WORK TO BE COMPLETED:
Below are some records. Print exactly the lines between the one holding "December 2013 (26, 2238)" and the one holding "Charity (661, 172)", inclusive, and nothing else.

### DATA SUPPLIED ###

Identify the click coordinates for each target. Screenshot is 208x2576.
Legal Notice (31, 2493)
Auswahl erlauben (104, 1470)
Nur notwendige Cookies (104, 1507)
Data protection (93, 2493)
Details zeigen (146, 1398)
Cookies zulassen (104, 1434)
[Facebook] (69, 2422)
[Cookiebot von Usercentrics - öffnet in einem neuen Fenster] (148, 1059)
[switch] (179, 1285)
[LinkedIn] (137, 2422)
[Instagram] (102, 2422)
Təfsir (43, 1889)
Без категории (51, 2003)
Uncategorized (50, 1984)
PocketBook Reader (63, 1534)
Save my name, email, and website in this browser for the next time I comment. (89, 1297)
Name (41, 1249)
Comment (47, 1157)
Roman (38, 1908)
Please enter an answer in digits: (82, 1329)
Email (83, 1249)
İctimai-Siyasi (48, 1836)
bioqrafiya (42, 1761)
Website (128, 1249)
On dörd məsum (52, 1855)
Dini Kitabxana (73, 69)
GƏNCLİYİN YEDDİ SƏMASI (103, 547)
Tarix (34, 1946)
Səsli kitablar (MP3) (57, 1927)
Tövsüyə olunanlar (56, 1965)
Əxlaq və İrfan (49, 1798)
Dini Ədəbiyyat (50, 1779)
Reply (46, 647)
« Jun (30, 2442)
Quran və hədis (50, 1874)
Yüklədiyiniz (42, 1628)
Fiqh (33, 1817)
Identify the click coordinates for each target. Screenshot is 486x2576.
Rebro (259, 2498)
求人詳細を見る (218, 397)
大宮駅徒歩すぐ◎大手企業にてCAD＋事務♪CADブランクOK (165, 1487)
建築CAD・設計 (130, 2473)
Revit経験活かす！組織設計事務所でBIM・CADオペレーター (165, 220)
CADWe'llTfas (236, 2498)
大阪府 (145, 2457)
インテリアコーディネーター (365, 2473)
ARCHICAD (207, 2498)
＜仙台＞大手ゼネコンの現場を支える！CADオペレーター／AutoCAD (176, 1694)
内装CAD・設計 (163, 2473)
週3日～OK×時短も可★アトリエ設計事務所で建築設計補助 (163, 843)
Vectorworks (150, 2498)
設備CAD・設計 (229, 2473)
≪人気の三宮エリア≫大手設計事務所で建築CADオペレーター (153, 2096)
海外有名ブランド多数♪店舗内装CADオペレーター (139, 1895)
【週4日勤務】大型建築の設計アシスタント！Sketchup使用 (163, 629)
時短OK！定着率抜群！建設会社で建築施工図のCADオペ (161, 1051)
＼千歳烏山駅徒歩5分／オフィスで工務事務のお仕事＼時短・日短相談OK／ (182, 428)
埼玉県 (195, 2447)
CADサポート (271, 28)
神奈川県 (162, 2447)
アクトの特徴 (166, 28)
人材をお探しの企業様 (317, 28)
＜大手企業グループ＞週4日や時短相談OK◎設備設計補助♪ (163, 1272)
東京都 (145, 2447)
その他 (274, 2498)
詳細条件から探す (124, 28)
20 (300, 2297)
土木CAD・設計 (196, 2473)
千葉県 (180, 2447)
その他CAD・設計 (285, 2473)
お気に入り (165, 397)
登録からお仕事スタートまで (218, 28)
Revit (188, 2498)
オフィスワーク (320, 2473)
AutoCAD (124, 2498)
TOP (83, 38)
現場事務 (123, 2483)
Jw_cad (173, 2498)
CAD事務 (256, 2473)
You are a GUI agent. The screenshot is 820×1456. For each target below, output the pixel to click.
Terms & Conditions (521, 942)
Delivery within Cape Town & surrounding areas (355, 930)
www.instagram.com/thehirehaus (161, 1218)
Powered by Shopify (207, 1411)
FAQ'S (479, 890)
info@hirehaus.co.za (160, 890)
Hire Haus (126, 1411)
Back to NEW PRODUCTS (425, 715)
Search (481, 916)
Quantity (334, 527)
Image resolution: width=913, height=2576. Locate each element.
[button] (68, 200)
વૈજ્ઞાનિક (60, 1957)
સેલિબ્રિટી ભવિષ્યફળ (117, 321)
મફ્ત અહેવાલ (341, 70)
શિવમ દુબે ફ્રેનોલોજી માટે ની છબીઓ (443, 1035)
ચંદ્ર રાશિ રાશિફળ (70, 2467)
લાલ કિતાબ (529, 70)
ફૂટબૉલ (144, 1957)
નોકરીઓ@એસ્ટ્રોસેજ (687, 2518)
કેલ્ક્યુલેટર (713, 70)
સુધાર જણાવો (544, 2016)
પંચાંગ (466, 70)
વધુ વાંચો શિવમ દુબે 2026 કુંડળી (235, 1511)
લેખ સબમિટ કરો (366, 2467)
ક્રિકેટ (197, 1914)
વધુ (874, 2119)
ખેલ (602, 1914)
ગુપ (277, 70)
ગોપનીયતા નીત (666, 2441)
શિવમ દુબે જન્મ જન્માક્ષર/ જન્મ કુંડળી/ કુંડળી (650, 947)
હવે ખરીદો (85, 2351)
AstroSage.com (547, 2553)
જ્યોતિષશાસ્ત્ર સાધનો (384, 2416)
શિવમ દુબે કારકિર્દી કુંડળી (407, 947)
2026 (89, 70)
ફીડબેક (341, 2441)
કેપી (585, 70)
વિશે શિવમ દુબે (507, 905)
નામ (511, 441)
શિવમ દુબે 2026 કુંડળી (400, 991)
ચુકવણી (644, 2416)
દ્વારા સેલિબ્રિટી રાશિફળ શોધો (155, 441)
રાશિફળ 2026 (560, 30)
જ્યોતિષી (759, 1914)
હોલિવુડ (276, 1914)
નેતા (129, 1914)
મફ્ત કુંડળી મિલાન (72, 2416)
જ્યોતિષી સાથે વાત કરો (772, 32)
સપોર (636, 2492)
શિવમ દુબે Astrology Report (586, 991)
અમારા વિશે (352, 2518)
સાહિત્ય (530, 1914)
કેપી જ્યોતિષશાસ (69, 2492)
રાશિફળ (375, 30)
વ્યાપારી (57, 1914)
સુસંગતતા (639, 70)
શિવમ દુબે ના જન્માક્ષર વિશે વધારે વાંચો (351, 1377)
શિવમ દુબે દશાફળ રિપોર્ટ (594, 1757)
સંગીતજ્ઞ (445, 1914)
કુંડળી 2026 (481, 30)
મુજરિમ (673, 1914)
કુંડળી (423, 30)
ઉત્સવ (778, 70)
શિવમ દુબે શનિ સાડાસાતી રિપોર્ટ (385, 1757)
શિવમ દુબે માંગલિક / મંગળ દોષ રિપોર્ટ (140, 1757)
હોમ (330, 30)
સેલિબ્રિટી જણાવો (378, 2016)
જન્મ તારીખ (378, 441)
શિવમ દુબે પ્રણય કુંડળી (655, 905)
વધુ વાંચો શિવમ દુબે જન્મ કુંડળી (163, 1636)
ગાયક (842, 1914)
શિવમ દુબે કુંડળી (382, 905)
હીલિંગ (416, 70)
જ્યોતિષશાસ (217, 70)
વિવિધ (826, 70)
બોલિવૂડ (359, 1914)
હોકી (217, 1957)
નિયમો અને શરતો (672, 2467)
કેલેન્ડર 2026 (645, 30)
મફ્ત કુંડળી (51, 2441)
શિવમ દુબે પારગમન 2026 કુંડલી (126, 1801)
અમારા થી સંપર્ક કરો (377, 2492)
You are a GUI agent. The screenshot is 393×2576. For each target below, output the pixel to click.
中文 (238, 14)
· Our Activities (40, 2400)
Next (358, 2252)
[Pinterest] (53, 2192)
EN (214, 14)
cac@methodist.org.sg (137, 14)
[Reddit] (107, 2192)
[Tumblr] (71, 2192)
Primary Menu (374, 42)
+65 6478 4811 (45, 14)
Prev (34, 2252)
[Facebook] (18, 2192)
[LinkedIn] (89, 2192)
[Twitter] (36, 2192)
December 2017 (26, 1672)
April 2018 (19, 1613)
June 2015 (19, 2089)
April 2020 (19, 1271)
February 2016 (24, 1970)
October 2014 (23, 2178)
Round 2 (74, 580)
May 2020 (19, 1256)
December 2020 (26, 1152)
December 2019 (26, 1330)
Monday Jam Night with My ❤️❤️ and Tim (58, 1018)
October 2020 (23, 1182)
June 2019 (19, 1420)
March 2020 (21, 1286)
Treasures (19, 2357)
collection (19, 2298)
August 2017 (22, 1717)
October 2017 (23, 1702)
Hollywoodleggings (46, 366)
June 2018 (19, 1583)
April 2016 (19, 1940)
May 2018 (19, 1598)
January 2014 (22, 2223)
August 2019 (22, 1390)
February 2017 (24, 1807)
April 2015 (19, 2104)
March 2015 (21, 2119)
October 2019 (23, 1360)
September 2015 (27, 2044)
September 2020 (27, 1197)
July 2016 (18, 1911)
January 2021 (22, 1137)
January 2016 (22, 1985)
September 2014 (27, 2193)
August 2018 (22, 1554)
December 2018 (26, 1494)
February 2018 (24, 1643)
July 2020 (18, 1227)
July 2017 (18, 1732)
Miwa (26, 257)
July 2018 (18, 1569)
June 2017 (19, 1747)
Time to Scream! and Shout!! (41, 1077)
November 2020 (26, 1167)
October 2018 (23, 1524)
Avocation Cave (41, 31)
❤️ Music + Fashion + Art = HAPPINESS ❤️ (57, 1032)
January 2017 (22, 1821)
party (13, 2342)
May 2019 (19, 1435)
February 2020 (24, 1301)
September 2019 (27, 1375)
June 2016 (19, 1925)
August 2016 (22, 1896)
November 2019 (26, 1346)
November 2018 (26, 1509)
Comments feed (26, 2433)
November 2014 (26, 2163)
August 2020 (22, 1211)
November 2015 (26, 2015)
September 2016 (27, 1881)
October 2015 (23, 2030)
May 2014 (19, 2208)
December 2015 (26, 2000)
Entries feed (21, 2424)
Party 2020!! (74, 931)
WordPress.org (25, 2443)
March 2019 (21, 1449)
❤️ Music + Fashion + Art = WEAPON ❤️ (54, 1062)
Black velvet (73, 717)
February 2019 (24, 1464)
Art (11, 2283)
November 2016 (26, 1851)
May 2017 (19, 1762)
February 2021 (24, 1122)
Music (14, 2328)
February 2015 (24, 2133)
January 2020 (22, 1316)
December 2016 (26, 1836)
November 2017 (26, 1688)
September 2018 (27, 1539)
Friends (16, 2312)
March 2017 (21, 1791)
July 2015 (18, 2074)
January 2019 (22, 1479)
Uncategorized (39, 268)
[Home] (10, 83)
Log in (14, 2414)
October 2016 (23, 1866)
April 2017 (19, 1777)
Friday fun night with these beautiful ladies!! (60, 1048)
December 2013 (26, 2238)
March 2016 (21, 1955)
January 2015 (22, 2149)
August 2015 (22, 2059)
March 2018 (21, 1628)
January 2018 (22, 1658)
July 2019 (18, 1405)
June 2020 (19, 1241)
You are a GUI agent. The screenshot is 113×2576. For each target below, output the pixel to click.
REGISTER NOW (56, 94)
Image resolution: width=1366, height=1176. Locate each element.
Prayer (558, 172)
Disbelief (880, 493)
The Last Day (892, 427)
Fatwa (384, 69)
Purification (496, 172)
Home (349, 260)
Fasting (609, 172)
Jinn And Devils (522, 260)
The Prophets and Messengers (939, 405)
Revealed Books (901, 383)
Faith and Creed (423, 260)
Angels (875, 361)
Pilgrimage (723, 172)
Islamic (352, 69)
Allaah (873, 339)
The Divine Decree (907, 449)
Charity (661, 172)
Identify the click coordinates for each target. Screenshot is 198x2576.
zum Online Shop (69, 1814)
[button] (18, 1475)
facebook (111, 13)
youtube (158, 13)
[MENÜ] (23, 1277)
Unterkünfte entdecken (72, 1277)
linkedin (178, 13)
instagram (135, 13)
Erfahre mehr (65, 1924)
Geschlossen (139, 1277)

###

TASK RESULT:
December 2013 (26, 2238)
March 2016 (21, 1955)
January 2015 (22, 2149)
August 2015 (22, 2059)
March 2018 (21, 1628)
January 2018 (22, 1658)
July 2019 (18, 1405)
June 2020 (19, 1241)
You are a GUI agent. The screenshot is 113×2576. For each target below, output the pixel to click.
REGISTER NOW (56, 94)
Image resolution: width=1366, height=1176. Locate each element.
Prayer (558, 172)
Disbelief (880, 493)
The Last Day (892, 427)
Fatwa (384, 69)
Purification (496, 172)
Home (349, 260)
Fasting (609, 172)
Jinn And Devils (522, 260)
The Prophets and Messengers (939, 405)
Revealed Books (901, 383)
Faith and Creed (423, 260)
Angels (875, 361)
Pilgrimage (723, 172)
Islamic (352, 69)
Allaah (873, 339)
The Divine Decree (907, 449)
Charity (661, 172)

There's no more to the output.